Hold the rail on one side and your crutches on the other side. Place the crutches and the operated leg down first, followed by the unoperated leg onto the same step. Remember the crutch and the operated leg move together.

Going down stairs with two elbow crutches

Place crutches with operated leg down first, then unoperated leg.

5. Getting In and Out of a Shower or Bath

The method varies depending on what you have at home. A walk-in shower is the easiest way to wash yourself. It is recommended that you do not bath for at least 6 weeks. If you have a shower in a bath you will need a bathboard or stool to help you get into the bath. Otherwise it is best that you strip wash during the 6 week period. Your physiotherapist will discuss this with you during your stay in hospital.

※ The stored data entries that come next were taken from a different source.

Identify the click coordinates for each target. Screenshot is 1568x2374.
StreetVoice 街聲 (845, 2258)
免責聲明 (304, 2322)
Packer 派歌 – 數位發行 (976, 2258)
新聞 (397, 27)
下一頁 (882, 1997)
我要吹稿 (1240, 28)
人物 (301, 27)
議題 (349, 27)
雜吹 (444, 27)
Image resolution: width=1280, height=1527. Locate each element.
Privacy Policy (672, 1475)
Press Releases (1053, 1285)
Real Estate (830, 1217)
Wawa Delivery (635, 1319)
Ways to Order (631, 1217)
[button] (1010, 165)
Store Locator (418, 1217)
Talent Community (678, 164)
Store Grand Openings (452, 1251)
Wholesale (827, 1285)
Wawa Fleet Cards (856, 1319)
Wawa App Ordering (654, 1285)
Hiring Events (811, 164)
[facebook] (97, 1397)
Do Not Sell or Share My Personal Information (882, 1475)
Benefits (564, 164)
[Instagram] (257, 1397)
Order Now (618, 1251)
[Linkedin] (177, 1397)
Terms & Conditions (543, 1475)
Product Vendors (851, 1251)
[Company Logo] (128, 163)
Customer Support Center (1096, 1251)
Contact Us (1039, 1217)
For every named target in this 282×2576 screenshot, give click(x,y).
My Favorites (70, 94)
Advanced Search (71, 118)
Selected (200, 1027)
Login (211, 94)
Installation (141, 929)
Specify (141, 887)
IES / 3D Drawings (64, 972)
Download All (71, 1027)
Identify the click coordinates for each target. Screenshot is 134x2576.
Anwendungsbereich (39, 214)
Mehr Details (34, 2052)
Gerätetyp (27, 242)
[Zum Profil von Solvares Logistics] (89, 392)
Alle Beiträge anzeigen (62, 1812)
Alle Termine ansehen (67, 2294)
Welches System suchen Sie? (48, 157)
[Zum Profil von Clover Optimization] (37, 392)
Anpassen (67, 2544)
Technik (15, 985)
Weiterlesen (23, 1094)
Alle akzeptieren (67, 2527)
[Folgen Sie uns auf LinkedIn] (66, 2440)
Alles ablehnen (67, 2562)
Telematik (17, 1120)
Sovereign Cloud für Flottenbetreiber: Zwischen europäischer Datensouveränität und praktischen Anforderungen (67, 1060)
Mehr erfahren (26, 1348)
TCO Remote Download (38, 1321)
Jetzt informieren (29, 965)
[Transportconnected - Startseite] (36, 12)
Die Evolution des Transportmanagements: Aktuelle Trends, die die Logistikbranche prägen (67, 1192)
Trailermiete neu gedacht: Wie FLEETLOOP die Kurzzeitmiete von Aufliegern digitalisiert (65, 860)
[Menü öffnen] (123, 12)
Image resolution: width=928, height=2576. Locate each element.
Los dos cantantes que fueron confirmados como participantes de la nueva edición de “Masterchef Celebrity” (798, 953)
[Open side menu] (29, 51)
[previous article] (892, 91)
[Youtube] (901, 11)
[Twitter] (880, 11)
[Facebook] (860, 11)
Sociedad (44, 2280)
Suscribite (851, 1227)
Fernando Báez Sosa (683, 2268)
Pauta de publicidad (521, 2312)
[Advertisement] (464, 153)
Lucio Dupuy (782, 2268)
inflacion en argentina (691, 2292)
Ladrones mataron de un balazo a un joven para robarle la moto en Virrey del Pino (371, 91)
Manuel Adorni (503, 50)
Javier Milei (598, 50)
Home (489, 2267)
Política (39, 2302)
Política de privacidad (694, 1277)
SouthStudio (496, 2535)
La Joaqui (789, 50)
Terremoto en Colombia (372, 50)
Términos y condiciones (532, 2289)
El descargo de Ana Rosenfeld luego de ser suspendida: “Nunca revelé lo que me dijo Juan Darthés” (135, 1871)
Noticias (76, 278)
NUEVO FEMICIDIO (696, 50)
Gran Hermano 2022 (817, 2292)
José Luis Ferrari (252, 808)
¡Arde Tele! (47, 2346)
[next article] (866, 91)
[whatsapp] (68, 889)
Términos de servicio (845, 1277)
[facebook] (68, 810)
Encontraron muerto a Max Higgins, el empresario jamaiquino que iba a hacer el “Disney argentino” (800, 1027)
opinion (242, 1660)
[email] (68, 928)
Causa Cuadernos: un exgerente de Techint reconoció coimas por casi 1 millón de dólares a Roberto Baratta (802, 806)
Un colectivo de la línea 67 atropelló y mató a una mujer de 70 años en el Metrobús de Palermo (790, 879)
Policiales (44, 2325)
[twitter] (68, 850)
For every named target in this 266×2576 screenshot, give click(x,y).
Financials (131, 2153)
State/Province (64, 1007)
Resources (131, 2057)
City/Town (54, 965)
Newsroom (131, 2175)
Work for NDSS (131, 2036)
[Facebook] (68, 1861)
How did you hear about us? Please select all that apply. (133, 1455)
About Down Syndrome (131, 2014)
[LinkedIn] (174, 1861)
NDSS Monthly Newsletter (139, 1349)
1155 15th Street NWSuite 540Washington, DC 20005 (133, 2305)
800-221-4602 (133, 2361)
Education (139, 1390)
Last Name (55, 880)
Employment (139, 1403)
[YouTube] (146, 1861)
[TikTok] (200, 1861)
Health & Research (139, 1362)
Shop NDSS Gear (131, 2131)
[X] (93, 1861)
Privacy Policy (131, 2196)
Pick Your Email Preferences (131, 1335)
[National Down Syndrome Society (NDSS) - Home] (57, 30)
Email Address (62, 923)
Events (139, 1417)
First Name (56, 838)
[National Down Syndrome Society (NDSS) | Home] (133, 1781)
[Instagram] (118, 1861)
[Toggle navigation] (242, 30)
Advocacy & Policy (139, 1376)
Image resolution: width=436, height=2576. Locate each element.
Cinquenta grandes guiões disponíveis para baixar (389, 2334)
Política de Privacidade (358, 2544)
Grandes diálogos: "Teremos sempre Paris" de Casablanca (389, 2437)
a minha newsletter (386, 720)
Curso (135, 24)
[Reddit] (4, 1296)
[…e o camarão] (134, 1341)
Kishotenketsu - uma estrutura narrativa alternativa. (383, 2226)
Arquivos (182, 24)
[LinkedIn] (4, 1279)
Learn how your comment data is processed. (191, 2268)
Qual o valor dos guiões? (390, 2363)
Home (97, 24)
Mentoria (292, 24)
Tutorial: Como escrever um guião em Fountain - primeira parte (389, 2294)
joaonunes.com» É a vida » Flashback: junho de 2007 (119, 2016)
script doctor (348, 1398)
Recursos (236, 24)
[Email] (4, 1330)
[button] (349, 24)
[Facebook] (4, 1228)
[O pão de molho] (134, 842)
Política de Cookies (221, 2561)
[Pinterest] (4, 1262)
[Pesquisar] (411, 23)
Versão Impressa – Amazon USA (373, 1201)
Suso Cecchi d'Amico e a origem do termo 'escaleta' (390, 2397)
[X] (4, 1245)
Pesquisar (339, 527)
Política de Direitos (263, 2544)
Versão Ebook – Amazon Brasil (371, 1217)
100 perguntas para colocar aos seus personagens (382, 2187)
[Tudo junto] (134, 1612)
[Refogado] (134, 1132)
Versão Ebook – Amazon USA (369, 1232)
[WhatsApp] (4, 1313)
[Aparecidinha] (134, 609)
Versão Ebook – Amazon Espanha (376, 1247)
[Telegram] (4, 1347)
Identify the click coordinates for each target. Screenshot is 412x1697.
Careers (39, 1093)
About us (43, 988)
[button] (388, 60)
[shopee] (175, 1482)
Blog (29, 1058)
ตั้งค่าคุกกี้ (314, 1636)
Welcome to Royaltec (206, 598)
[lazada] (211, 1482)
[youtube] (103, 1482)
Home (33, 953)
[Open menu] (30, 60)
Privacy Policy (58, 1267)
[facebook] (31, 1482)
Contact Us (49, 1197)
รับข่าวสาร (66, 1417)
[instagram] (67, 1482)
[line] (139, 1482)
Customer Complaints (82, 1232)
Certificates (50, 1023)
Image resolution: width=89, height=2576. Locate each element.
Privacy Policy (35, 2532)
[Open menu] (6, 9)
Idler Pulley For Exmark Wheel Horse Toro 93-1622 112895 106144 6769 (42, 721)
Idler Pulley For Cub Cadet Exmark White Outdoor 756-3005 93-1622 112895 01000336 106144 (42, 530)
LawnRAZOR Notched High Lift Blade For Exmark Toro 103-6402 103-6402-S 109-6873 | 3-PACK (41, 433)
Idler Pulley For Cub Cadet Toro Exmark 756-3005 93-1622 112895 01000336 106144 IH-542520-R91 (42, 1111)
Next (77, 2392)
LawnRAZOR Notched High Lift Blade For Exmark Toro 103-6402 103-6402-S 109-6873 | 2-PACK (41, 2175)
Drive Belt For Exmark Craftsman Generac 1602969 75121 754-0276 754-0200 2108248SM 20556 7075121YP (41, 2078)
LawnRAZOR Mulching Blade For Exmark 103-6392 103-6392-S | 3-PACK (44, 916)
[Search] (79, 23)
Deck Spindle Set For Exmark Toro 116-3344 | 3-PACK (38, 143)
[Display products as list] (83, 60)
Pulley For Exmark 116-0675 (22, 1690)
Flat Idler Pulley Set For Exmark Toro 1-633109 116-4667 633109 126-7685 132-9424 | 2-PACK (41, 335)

6. Getting In and Out of a Car

After your operation, you should only sit on the passenger seat and not use a black cab for at least 4-6 weeks. The car should be parked at least half a metre from the kerb with the passenger side adjacent to the footpath. Move the passenger seat back and recline the backrest half way. Enter the car with your bottom first making sure your operated leg is out in front of you and holding onto the dashboard and the side of the car for support. Move as far back into the seat as possible before swinging your legs around. Reverse the order to get out of the car.

Discuss with your consultant when you are able to drive again. It is usually 4-6 weeks after your operation.

Getting Dressed

Get dressed while sitting on a high chair with arms, or on the bed, and put everything you need within easy reach before you start. The important thing to remember is DON’T bend or twist when dressing the lower half of your body. Use dressing aids to help you. An extend-a-hand (can be purchased from the hospital) is useful for underpants, tights and trousers and for picking up anything out of reach and a sock-aid and long-handled shoe-horn will help with putting on your socks and shoes. With pants, tights and trousers: put them on the operated leg first and take them off the unoperated leg first. The nursing staff will practice this with you before you are discharged from the hospital.

Raised Toilet Seat

You may need to use a raised toilet seat following your surgery. If so, please bring your own toilet seat into hospital with you as we do not provide them.

General Advice

  • A long-handled sponge is useful to wash your legs and feet
  • A rail installed by the bath wall may provide you with some stability when getting in and out of a bath.
  • Non-slip mats in and outside of the bath or shower will decrease the risk of falling
  • If you are worried about turning over in bed, have pillows on either side of you to prevent this
  • If you are fit enough, your physiotherapist will show you how to pick up objects off the floor safely using an extend a hand
  • An apron with pockets, shoulder bag or knapsack is useful to carry items around the house
  • It is recommended that you have a pair of rubber soled slip-on shoes for easy wear and reducing the risk of slipping
  • A high stool (without wheels) in the kitchen is helpful especially for doing the dishes
  • You may resume sexual intercourse when you feel ready. You should be the passive partner initially. Remember your hip precautions. Stop if it becomes painful
  • Once at home, try to gently increase your level of activity, walking a little further each day. You should continue to use your walking aids as advised
  • You must continue to adhere to all the precautions listed for at least six weeks after your operation. The tissues around the hip will take this long to heal completely
  • Experience has shown that patients do not normally need any special exercises or physiotherapy when they go home, but must continue the exercises that have been shown in hospital
  • Tell your GP that you have had a hip joint replacement and inform him/her if you are unwell or develop an infection, skin rash etc. If you need dental treatment, tell your dentist that you have had a joint replacement. The same applies if you have any other form of surgery or treatment.